• [ЧТО НУЖНО СДЕЛАТЬ]
Воспроизведите без изменений отрывок из приведенного ниже текста о Чижове: от слов «Путешествуя по странам» до слов «пытался рисовать сам.» включительно.

• [ИСТОЧНИК]

──────

Путешествуя по странам Западной Европы, Чижов долгое время жил в Италии, где коротко сошелся с Н. В. Гоголем, которого знал еще по Петербургскому университету, и Н. М. Языковым, примкнул на правах знатока и тонкого ценителя искусства к колонии русских художников, работавших в это время в Италии (среди них были живописцы А. А. Иванов, И. К. Айвазовский, Ф. А. Бруни, А. В. Сомов, Ф. А. Моллер, В. А. Серебряков, скульпторы Н. С. Пименов, Н. А. Рамазанов, П. А. Ставассер, архитекторы К. А. Тон, Н. Л. Бенуа, И. А. Монигетти), продолжал свои искусствоведческие занятия и даже пытался рисовать сам.
В 1841, 1842 и 1844 годах Чижов трижды посетил «новообращенного» друга в Голландии, в монастыре города Виттема. Печерин выглядел умиротворенным и по-своему счастливым, еще не постигнув, по словам Чижова, «горького яда монашества и католицизма». В исполнении строгой регламентации, предписанной монахам-редемптористам, Печерин, казалось, находил пищу уязвленному самолюбию. Он упрекал Чижова и остальных друзей из петербургской «пятницы» за то, что они в свое время потворствовали его гордыне, внушали слишком высокое мнение о его дарованиях.
Чижов резко осуждал вероотступничество Печерина, произошедшее вследствие отрицания России, как заключительный момент этого отрицания. Он припоминал строчки из поэтических произведений друга: «Как сладостно — отчизну ненавидеть и жадно ждать ее уничтоженья!»; «До тла сожгу ваш… храм двуглавый и буду Герострат, но с большей славой…» В них за кощунственной патетикой и авторским самолюбованием оказалось сокрыто пророчество всей дальнейшей трагедии первого русского политического «невозвращенца-диссидента».
Чижов пытался раскрыть Печерину глаза на те сети, которыми опутало его «латинство», убеждал, что монахам он полезен своей ученостью, обширными лингвистическими познаниями.

──────

• [МАТЕРИАЛ]
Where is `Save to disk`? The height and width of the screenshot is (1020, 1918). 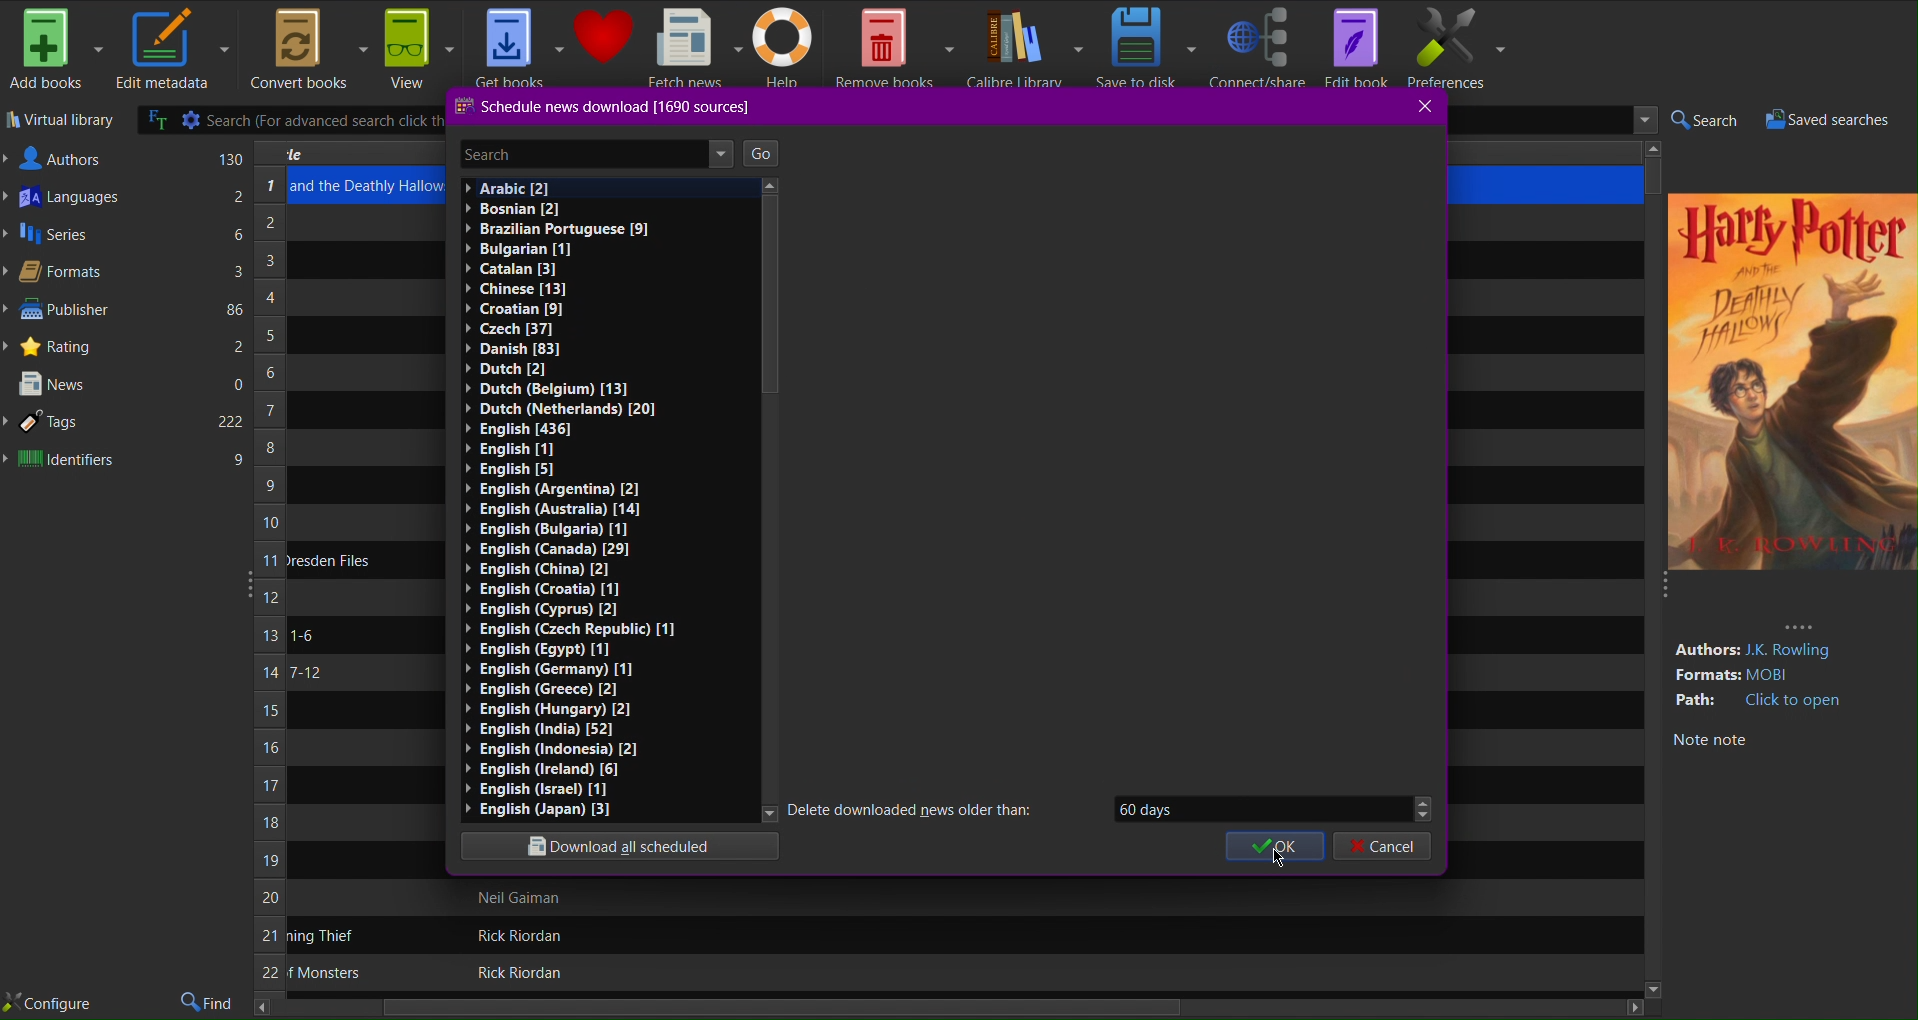 Save to disk is located at coordinates (1147, 47).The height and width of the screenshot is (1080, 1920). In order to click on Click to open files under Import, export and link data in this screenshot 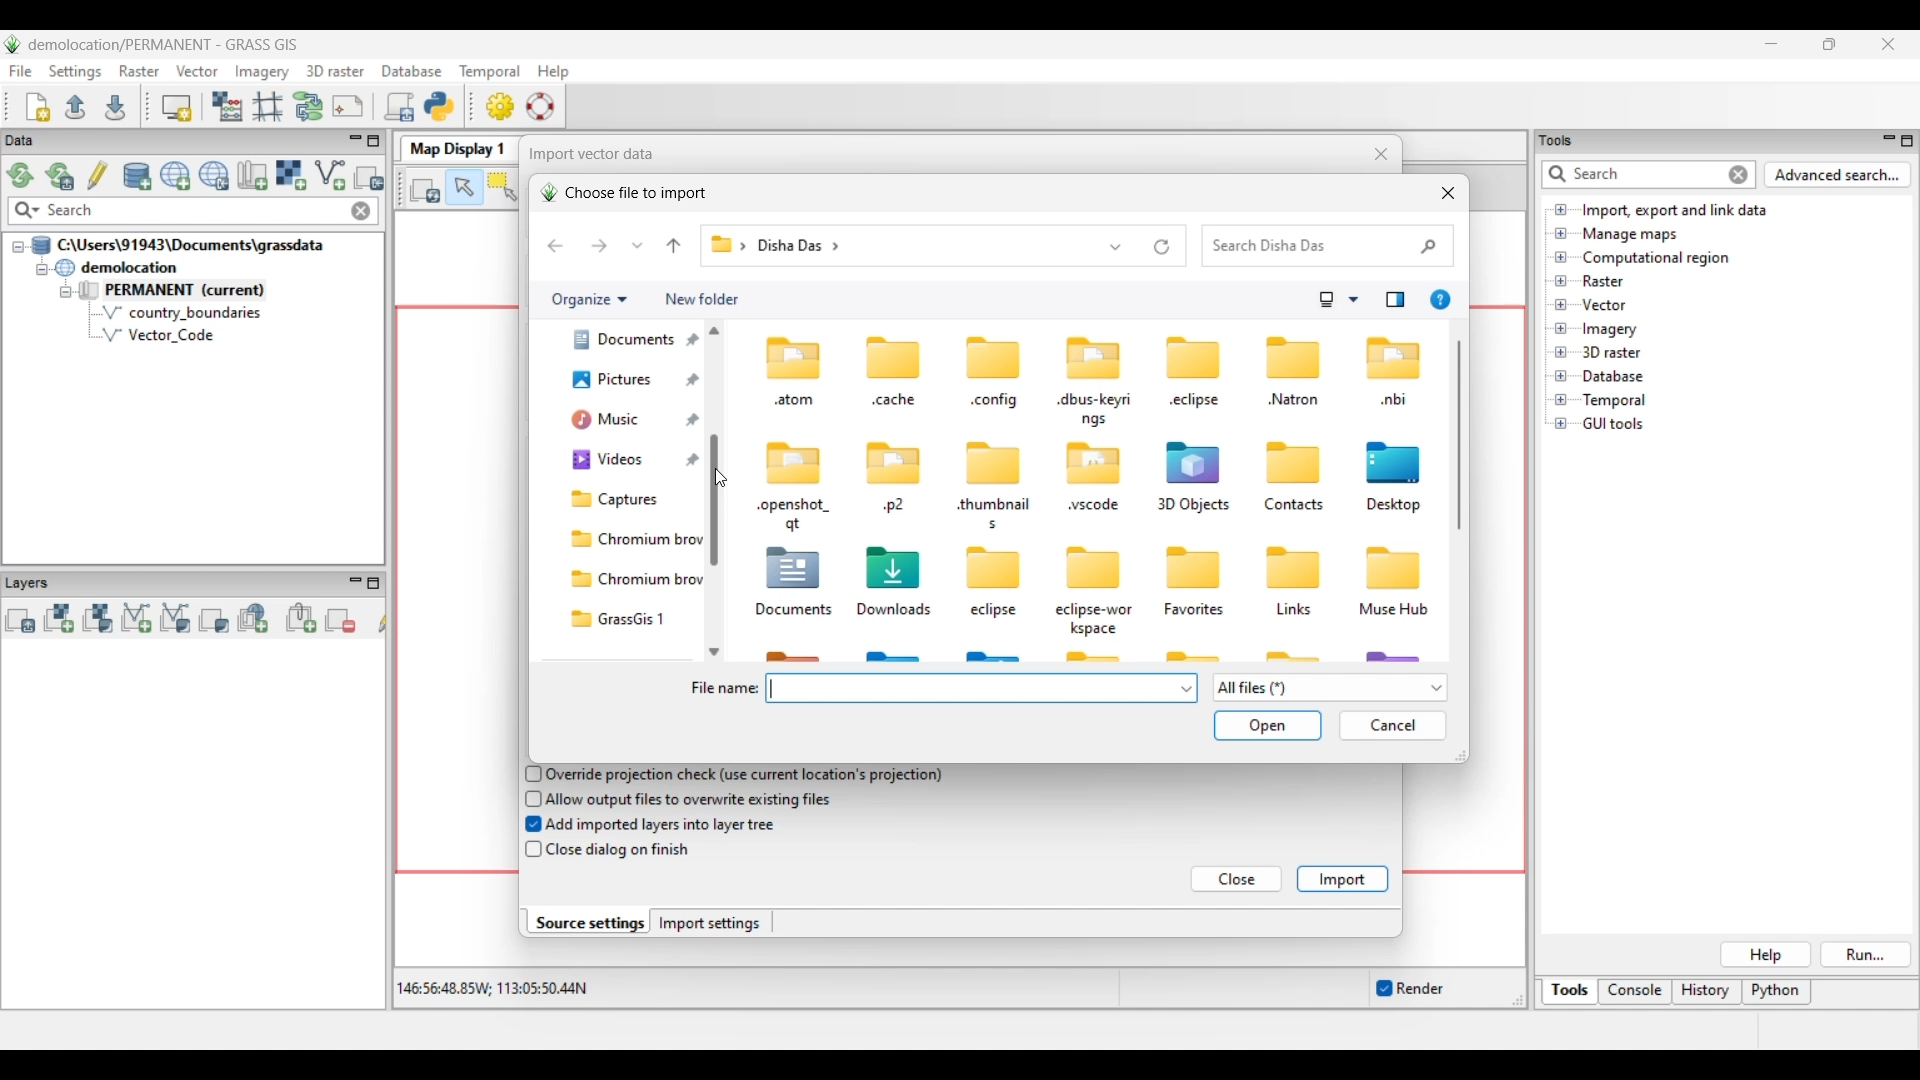, I will do `click(1561, 209)`.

──────

• [ОТВЕТ К УПРАЖНЕНИЮ]
Путешествуя по странам Западной Европы, Чижов долгое время жил в Италии, где коротко сошелся с Н. В. Гоголем, которого знал еще по Петербургскому университету, и Н. М. Языковым, примкнул на правах знатока и тонкого ценителя искусства к колонии русских художников, работавших в это время в Италии (среди них были живописцы А. А. Иванов, И. К. Айвазовский, Ф. А. Бруни, А. В. Сомов, Ф. А. Моллер, В. А. Серебряков, скульпторы Н. С. Пименов, Н. А. Рамазанов, П. А. Ставассер, архитекторы К. А. Тон, Н. Л. Бенуа, И. А. Монигетти), продолжал свои искусствоведческие занятия и даже пытался рисовать сам.